“On the deserted grounds of these former retreats I have found an enchanting solitude—a seclusion that is empty and uncontrolled. Yet the stillness is deceptive. What appears to be abandoned is actually full of life and activity. One act of animated history has ended, but, as any visitor to these sites quickly learns, new acts have begun. Guest rooms have become sanctuaries for birds. Leafy ferns have pushed their way through foundations and floors. Overgrown shrubs and tangled weeds have swallowed staircases.” – from the Prologue by Marisa Scheinfeld
Today the Borscht Belt, located in the Catskill Mountains of New York, is recalled through the nostalgic lens of summer swims, Saturday night dances, and comedy performances. But its current state, like that of many other formerly glorious regions, is nothing like its earlier status. Forgotten about and exhausted, much of its structural environment has been left to decay.
THE BORSCHT BELT, which features essays by Stefan Kanfer and Jenna Weissman Joselit, presents Marisa Scheinfeld’s photographs of abandoned sites where resorts, hotels and bungalow colonies once boomed in the Catskill Mountain region of upstate New York. The book assembles images Scheinfeld has shot inside and outside locations that once buzzed with life as year-round havens for generations of people. Some of the structures have been lying abandoned for periods ranging from four to twenty years, depending on the specific hotel, or bungalow colony, and the conditions under which it closed. Other sites have since been demolished, or repurposed, making this book an even more significant documentation of a pivotal era in American Jewish and Catskill history.
THE BORSCHT BELT presents a contemporary view of more than forty hotel and bungalow sites. From entire expanses of abandoned properties to small lots containing drained swimming pools, the remains of the Borscht Belt era now lie forgotten, overgrown, and vacant. In the absence of human activity, nature has reclaimed the sites, having encroached upon or completely overtaken them. Many of the interiors have been vandalized or marked by paintball players and graffiti artists. Each ruin lies radically altered by the elements and effects of time. Scheinfeld’s images record all of these developments.

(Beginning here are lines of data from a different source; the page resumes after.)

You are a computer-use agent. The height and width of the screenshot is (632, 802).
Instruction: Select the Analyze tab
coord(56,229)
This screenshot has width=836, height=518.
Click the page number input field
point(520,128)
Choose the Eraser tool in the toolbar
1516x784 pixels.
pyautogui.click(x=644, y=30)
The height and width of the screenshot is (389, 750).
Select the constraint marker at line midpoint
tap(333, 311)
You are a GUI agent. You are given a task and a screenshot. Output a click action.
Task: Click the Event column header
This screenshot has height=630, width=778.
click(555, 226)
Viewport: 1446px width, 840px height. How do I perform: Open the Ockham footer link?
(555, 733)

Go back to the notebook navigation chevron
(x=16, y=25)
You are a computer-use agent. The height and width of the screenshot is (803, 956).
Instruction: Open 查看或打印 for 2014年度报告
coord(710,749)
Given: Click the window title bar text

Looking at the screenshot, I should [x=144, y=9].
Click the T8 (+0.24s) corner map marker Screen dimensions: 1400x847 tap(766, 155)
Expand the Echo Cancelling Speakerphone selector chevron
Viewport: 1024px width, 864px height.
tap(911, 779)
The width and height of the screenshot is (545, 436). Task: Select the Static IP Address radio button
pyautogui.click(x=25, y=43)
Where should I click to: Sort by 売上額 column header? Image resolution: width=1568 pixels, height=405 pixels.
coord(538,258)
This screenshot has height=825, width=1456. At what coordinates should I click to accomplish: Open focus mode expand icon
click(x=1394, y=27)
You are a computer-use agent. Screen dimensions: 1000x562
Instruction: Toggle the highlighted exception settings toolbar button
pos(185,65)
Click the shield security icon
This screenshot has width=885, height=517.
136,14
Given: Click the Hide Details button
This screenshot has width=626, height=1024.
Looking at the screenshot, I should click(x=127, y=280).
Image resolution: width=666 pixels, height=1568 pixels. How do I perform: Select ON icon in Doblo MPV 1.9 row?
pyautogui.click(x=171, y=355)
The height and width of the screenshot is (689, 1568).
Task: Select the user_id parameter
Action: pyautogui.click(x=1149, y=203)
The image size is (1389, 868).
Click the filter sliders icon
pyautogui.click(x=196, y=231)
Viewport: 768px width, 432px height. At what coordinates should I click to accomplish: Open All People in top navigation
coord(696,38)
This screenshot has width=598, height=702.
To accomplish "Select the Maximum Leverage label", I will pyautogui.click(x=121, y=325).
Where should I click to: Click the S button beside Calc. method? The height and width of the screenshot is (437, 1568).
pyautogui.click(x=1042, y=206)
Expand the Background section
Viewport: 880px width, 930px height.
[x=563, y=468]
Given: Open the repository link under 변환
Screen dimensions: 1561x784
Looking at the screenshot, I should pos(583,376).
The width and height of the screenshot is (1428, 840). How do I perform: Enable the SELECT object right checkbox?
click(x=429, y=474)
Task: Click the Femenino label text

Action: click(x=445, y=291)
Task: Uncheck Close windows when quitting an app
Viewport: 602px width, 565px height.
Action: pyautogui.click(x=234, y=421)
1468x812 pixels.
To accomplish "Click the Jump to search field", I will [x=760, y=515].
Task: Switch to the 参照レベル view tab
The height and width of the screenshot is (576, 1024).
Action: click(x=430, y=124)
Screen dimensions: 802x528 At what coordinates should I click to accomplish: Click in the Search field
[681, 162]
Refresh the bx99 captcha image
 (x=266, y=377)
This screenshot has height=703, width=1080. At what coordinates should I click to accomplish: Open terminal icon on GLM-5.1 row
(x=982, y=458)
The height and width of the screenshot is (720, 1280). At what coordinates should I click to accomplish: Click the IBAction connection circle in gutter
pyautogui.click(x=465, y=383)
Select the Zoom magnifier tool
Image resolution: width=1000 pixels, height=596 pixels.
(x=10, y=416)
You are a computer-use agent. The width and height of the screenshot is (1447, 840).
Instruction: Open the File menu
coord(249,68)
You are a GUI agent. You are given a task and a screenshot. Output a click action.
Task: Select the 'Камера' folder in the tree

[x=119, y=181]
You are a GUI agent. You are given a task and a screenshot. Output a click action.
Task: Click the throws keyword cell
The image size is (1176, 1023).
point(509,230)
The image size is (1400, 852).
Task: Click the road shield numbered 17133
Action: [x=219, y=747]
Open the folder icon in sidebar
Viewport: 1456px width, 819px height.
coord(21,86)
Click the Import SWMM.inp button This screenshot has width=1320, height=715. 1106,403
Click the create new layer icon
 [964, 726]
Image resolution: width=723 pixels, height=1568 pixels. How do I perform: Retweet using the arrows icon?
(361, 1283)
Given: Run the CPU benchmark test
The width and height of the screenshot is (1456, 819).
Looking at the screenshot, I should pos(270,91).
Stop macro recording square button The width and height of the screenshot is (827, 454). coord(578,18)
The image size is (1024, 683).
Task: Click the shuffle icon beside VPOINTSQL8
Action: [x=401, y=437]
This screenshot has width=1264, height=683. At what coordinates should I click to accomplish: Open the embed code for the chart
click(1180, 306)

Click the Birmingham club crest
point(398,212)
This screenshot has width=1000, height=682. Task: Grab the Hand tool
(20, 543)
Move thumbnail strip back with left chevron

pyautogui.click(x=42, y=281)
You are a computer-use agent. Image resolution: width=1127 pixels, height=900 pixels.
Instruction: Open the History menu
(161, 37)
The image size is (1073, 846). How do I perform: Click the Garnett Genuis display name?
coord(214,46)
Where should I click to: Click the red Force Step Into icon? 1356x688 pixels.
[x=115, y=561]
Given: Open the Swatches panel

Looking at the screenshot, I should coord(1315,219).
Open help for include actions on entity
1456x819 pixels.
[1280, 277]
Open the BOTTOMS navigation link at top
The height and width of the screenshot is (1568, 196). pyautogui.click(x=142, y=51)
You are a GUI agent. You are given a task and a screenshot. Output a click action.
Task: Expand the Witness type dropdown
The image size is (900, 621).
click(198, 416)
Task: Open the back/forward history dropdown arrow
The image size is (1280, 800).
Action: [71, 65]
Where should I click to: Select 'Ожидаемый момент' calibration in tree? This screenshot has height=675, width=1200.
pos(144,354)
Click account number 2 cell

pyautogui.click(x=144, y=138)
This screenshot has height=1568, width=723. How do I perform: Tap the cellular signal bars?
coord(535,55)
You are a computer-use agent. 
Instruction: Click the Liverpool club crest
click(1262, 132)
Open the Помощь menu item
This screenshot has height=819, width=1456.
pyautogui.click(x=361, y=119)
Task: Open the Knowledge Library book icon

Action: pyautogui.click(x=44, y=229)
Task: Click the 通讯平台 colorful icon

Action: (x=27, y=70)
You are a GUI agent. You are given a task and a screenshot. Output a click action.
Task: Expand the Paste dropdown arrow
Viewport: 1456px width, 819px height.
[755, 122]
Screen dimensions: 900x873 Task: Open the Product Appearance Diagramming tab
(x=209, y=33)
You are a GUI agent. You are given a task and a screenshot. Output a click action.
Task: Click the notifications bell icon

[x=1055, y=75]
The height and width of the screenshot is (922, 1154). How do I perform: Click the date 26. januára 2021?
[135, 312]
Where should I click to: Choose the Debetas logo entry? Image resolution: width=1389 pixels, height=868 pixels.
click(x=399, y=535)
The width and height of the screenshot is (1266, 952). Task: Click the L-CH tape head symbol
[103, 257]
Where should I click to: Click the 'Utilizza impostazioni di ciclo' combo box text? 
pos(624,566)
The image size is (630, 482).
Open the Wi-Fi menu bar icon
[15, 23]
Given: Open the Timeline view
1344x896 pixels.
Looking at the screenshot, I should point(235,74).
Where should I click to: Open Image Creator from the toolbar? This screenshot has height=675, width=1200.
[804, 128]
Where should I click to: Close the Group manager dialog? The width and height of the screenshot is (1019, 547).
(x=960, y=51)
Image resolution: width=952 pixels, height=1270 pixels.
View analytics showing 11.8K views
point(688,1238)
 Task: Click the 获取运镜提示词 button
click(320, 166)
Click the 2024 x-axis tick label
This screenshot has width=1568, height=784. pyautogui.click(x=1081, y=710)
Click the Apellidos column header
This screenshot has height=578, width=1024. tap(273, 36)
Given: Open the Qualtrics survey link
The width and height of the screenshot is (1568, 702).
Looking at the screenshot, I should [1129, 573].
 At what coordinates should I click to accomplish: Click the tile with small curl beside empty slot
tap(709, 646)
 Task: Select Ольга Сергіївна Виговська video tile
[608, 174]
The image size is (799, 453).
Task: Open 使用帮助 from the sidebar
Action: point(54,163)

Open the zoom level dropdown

At the Catskill Interpretive Center, Marisa will present selections from her book, which contains 129 photographs, Borscht Belt ephemera and a re-photographic series of “now”, and “then” imagery composed by using found postcards and creating a mirror image of
their present day depictions. Through an illustrated lecture, she will detail the history of the Borscht Belt, its rise, fall and impact of the Borscht Belt while discussing her research, field-based process, investigations and the layered meanings she sees in the photographs. For more information visit www.borschtbeltbook.com.
Marisa Scheinfeld was born in Brooklyn, New York in 1980, and raised in the Catskills. She
received a B.A. from the State University at Albany in 2002, and a MFA from San Diego State University in 2011. Her work is highly motivated by her interest in the ruin, or site and the histories embedded within them. Marisa’s work has been exhibited nationally and internationally and is among the collections of The Center for Jewish History, The National Yiddish Book Center, The Magnes Collection of Jewish Art & Life, The Simon Wiesenthal Center, The Dorot Jewish Division at the New York Public Library and The Edmund and Nancy K. Dubois Library at the Museum of Photographic Arts. On October 4th, 2016 Cornell University Press released her first book entitled The Borscht Belt: Revisiting the Remains of America’s Jewish Vacationland.